### Task directions
Copy out the data below from the line with "is (609, 948)." to the line with "click(x=36, y=22)", keeping each line as it is.

### Data to use
━━━━━━━━━━━━━━━━

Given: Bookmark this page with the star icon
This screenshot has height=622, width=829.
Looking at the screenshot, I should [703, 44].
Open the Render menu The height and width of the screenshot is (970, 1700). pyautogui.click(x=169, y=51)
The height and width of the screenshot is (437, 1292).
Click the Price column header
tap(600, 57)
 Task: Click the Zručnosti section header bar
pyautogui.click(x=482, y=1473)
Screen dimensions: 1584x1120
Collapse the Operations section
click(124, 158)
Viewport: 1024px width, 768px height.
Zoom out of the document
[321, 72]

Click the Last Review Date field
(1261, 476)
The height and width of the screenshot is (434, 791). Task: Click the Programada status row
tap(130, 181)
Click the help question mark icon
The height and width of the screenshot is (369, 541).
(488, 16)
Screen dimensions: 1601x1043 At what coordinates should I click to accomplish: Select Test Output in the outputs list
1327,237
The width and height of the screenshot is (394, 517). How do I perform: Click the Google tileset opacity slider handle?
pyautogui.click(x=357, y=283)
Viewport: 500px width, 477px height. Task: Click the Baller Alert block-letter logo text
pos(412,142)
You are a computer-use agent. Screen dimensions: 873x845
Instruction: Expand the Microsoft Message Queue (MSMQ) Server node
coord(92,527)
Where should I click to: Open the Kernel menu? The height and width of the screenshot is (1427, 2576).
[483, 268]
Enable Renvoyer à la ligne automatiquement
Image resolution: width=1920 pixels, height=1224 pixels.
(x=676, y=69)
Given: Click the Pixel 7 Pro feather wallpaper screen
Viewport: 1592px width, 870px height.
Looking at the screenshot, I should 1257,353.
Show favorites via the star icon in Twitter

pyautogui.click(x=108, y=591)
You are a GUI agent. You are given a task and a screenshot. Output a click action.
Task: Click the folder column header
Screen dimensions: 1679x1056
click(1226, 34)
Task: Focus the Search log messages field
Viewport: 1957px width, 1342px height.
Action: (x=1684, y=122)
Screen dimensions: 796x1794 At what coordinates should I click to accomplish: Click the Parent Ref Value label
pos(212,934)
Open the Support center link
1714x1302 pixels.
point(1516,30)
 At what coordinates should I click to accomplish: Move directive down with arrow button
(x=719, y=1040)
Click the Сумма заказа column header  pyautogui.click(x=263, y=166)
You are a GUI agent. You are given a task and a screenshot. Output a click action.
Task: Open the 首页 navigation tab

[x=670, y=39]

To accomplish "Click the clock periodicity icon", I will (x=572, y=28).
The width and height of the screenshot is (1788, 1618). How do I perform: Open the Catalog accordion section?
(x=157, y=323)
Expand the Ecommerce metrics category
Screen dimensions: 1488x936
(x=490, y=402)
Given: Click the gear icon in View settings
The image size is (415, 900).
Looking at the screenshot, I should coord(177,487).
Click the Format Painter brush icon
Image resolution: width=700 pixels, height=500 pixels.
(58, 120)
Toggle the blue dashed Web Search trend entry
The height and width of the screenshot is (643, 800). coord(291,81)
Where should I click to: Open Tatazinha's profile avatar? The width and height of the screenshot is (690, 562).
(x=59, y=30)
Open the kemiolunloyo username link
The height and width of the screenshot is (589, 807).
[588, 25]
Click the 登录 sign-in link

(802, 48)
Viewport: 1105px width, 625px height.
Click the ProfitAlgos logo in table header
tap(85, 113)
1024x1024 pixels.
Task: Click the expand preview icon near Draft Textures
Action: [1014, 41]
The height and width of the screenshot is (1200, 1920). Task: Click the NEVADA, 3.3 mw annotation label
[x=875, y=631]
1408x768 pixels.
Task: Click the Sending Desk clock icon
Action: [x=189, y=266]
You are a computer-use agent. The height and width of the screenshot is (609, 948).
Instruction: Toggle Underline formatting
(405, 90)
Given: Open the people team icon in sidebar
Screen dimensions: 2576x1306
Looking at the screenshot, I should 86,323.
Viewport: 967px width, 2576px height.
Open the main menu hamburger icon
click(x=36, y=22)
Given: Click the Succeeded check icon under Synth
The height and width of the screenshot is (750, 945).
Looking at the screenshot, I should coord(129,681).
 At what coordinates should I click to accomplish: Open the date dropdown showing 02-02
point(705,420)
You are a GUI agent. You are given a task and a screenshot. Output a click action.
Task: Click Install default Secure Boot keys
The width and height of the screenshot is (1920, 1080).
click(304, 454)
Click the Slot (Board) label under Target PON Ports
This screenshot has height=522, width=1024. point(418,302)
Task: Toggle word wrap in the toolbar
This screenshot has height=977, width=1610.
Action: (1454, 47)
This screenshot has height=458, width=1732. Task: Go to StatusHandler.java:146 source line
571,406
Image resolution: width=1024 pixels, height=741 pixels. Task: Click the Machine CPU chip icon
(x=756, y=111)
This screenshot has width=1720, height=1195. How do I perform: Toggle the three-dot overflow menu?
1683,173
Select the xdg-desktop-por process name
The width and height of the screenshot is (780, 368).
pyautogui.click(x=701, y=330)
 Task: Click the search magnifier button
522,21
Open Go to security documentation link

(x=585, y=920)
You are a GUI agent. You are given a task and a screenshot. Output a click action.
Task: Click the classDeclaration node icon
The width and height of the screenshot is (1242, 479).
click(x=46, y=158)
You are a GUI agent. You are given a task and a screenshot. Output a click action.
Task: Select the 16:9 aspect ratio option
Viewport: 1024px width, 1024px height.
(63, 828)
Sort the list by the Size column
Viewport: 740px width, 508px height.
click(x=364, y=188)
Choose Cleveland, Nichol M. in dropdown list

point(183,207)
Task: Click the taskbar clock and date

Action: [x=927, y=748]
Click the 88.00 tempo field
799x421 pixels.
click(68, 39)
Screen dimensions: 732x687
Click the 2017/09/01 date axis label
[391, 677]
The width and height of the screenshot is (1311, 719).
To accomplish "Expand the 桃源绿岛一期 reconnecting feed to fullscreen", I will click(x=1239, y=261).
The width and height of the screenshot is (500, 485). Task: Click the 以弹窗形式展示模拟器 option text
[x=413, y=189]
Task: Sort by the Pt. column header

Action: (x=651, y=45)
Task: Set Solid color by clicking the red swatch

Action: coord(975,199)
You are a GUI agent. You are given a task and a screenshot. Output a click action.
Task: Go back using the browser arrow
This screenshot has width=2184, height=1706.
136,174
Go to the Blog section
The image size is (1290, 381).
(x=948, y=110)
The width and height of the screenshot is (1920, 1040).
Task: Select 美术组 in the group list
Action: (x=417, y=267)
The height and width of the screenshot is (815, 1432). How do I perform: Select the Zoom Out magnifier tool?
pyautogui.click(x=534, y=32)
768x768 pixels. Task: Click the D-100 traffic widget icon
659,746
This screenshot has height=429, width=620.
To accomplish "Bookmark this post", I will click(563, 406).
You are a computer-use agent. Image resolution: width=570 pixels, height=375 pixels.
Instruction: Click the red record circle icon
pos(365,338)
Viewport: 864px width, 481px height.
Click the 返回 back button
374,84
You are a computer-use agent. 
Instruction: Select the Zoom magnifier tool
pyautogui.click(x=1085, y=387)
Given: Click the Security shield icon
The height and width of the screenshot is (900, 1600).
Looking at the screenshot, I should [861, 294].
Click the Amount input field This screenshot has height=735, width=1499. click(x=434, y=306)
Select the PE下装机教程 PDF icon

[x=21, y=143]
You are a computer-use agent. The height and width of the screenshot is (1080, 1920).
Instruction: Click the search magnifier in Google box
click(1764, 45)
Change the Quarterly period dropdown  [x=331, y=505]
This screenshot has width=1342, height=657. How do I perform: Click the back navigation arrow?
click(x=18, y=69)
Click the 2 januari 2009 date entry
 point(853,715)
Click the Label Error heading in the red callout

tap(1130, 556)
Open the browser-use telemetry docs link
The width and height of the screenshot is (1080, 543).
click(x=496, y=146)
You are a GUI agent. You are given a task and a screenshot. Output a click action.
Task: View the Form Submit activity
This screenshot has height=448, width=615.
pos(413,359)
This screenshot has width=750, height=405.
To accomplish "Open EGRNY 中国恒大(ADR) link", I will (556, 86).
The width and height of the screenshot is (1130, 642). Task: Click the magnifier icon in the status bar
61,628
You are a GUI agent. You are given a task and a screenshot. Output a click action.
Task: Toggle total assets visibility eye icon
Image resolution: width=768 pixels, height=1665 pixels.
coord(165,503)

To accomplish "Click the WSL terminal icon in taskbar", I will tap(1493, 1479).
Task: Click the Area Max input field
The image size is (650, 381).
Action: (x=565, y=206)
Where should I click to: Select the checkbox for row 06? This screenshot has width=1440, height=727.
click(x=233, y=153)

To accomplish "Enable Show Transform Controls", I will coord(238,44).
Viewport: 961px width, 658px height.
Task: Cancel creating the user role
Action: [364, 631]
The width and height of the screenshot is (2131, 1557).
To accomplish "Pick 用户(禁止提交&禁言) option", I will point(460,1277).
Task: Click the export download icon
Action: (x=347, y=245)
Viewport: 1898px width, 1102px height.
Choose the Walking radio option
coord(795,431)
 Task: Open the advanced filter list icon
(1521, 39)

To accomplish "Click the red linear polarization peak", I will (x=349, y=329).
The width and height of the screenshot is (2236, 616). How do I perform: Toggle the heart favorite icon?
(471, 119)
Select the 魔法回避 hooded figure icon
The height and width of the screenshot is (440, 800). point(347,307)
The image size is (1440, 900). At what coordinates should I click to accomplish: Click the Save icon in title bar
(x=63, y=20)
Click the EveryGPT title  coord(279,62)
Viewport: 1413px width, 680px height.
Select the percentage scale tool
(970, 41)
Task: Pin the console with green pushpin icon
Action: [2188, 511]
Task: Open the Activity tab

━━━━━━━━━━━━━━━━

### Solution to this task
You are a computer-use agent. The height and width of the screenshot is (609, 948).
Instruction: Toggle Underline formatting
(405, 90)
Given: Open the people team icon in sidebar
Screen dimensions: 2576x1306
Looking at the screenshot, I should 86,323.
Viewport: 967px width, 2576px height.
Open the main menu hamburger icon
click(x=36, y=22)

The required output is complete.